_Task requirements:_
Your answer must consist of every line from the data below that includes the word "accomplish".
___ Exercise materials
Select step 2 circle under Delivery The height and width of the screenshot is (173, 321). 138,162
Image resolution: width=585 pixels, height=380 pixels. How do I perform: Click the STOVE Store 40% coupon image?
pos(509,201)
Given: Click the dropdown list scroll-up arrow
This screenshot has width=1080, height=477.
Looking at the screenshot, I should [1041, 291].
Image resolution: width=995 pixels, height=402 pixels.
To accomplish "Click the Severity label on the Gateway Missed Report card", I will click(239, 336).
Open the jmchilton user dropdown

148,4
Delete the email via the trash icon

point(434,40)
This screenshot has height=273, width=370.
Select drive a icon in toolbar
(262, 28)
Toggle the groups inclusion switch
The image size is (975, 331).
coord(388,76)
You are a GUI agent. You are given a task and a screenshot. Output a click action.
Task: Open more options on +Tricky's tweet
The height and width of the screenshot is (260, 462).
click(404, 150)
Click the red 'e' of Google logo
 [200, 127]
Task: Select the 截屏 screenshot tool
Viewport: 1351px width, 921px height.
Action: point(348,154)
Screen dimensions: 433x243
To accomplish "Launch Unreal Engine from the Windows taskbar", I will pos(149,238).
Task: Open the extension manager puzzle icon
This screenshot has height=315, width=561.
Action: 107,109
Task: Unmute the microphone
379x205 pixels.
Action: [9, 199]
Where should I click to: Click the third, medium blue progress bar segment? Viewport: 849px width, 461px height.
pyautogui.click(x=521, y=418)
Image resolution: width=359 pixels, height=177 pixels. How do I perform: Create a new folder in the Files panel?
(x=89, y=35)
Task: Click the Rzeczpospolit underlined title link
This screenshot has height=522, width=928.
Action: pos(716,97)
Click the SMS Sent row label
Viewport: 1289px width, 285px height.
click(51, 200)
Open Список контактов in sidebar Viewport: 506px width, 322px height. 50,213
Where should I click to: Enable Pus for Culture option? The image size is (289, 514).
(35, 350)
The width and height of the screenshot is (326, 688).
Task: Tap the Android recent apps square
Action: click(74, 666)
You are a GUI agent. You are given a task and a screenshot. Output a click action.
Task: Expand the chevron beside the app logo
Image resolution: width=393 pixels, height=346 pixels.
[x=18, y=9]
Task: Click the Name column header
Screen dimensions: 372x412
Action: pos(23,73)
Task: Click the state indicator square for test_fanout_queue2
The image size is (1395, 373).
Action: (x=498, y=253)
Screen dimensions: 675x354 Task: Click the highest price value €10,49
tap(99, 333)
______
_The completed task:_
To accomplish "Click the Severity label on the Gateway Missed Report card", I will click(239, 336).
To accomplish "Launch Unreal Engine from the Windows taskbar", I will pos(149,238).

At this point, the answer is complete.